Consumer: Fetch Messages

This page describes how Korvet handles Kafka FetchRequest operations.

Consumer Fetches Messages

Kafka Wire Protocol

FetchRequest (API Key: 1)
FetchRequest {
  replica_id: -1             // -1 for consumer (not replica)
  max_wait_ms: 500           // max time to wait if min_bytes not met
  min_bytes: 1               // min bytes to accumulate before responding
  max_bytes: 52428800        // max bytes for entire response (50MB)
  isolation_level: 0         // 0=read_uncommitted, 1=read_committed
  session_id: 0
  session_epoch: -1
  topics: [
    {
      name: "orders"
      partitions: [
        {
          partition: 0
          fetch_offset: 42        // start reading from offset 42
          log_start_offset: 0
          partition_max_bytes: 1048576  // max 1MB per partition
        }
      ]
    }
  ]
  forgotten_topics: []
}
FetchResponse (API Key: 1)
FetchResponse {
  throttle_time_ms: 0
  error_code: 0
  session_id: 0
  topics: [
    {
      name: "orders"
      partitions: [
        {
          partition: 0
          error_code: 0          // NONE
          high_watermark: 44     // next offset to be written
          last_stable_offset: 44
          log_start_offset: 0
          aborted_transactions: []
          preferred_read_replica: -1
          records: [
            {
              offset: 42
              timestamp: 1234567890000
              key: "order-123"
              value: {"product": "widget", "quantity": 5}
              headers: [
                {key: "source", value: "web"},
                {key: "version", value: "1.0"}
              ]
            },
            {
              offset: 43
              timestamp: 1234567891000
              key: "order-124"
              value: {"product": "gadget", "quantity": 3}
              headers: []
            }
          ]
        }
      ]
    }
  ]
}

Sequence Diagram

FetchRequest Sequence

Redis Commands Detail

Step-by-step Redis Operations
# 1. Decode Kafka offset to Redis Stream entry ID
# Given Kafka offset (e.g., 1264197008485888) with sequenceBits=10:
#   timestamp = offset >> 10 = 1234567890123
#   sequence = offset & 1023 = 0
#   entry_id = "1234567890123-0"

# 2. Read messages from stream starting at entry ID
XREAD COUNT 100 STREAMS korvet:orders:0 1234567890123-0
# Returns:
# [
#   ["korvet:orders:0", [
#     ["1234567890123-0",
#      ["key", "order-123",
#       "value", "{\"product\":\"widget\",\"quantity\":5}",
#       "timestamp", "1234567890000",
#       "header.source", "web",
#       "header.version", "1.0"]
#     ],
#     ["1234567890123-1",
#      ["key", "order-124",
#       "value", "{\"product\":\"gadget\",\"quantity\":3}",
#       "timestamp", "1234567891000"]
#     ]
#   ]]
# ]

# 3. Encode each entry ID back to Kafka offset for response
# For "1234567890123-0": offset = (1234567890123 << 10) | 0 = 1264197008485888
# For "1234567890123-1": offset = (1234567890123 << 10) | 1 = 1264197008485889

Partition Metadata Fields

Each partition in the FetchResponse includes critical metadata that consumers use for offset management and monitoring:

high_watermark

The high watermark (HWM) is the offset of the next message that will be written to the partition. In other words, it’s one greater than the offset of the last message in the partition.

Calculation
# Get stream info including first and last entry IDs
XINFO STREAM korvet:orders:0
# Returns stream metadata including:
#   "last-entry" -> ["1234567890123-5", [...]]

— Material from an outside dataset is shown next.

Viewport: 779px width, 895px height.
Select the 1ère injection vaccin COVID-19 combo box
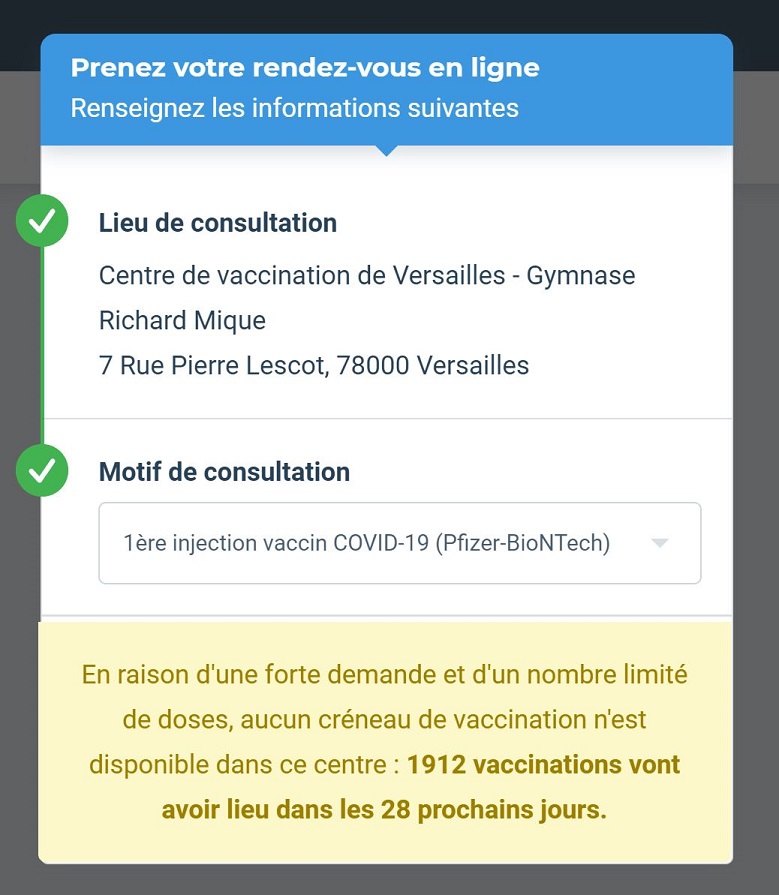coord(399,543)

# Convert last entry ID to Kafka offset and add 1
# If last entry ID is "1234567890123-5":
#   last_offset = (1234567890123 << 10) | 5 = 1264197008485893
#   high_watermark = 1264197008485893 + 1 = 1264197008485894
Consumer Usage
  • Consumers use HWM to determine if they’ve reached the end of the partition

  • Lag calculation: lag = high_watermark - consumer_position

  • The endOffsets() API returns the high watermark for each partition

log_start_offset

The log start offset is the offset of the first available message in the partition. This may be greater than 0 if messages have been deleted due to retention policies or manual trimming.

Calculation
# Get stream info including first and last entry IDs
XINFO STREAM korvet:orders:0
# Returns stream metadata including:
#   "first-entry" -> ["1234567890100-0", [...]]

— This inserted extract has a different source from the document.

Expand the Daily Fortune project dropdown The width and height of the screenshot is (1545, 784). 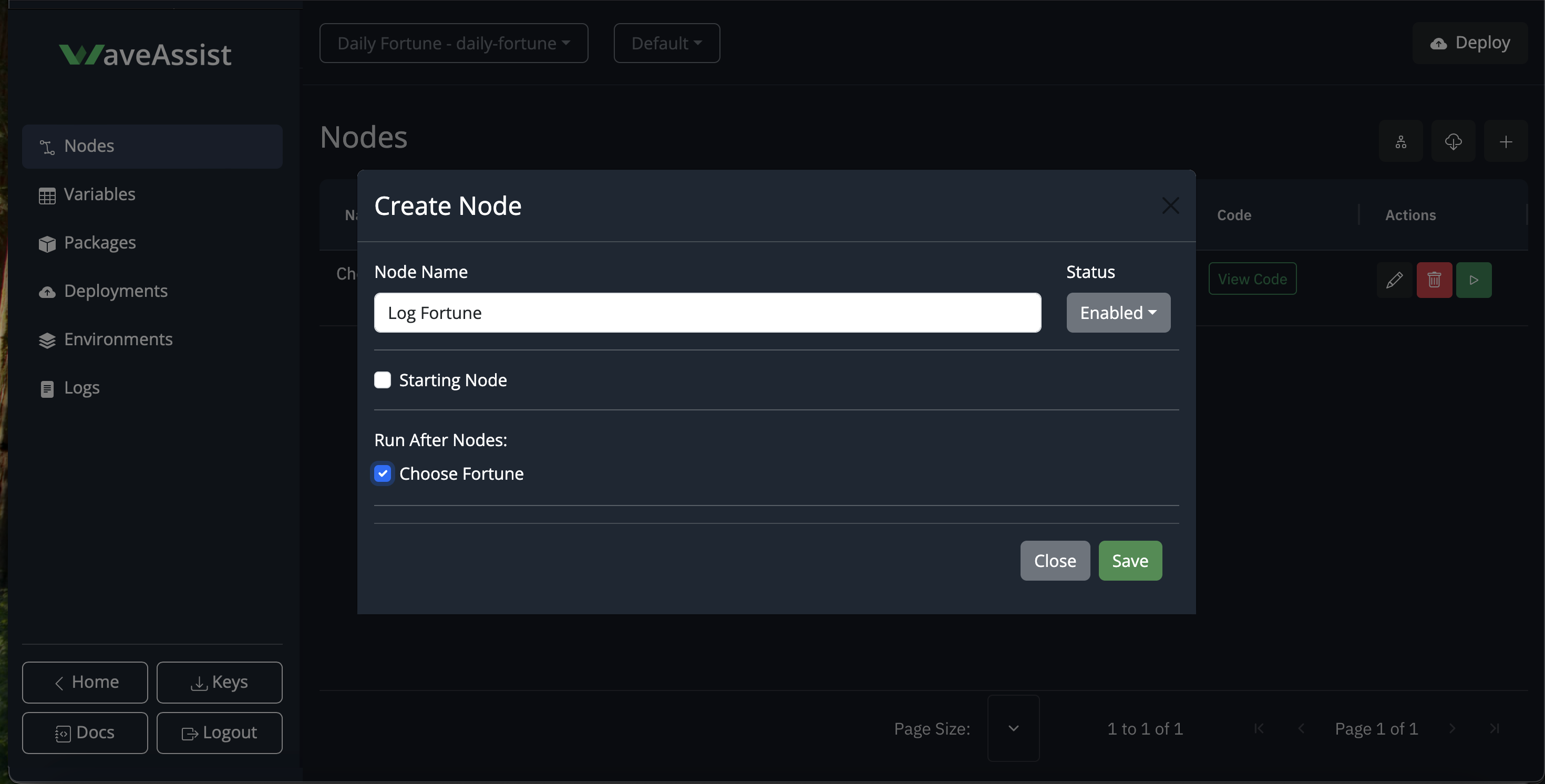(x=454, y=43)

# Convert first entry ID to Kafka offset
# If first entry ID is "1234567890100-0":
#   log_start_offset = (1234567890100 << 10) | 0 = 1264197008486400
Consumer Usage
  • Consumers seeking to "earliest" will start from this offset

  • If a consumer requests an offset below log_start_offset, Korvet returns OFFSET_OUT_OF_RANGE error

  • Monitoring tools use this to detect message deletion/trimming

last_stable_offset

The last stable offset (LSO) is the offset up to which all transactions have been completed. Since Korvet does not support transactions, LSO always equals the high watermark.

last_stable_offset = high_watermark  // No transaction support

Implementation Notes

  • Empty Response: If no messages available and max_wait_ms > 0, wait up to max_wait_ms for new messages

  • Offset Decoding: Stateless conversion from Kafka offset to Stream entry ID using bit operations

  • Max Bytes Handling:

    • Accumulate records until partition_max_bytes reached

    • Always return at least one record (even if exceeds max_bytes)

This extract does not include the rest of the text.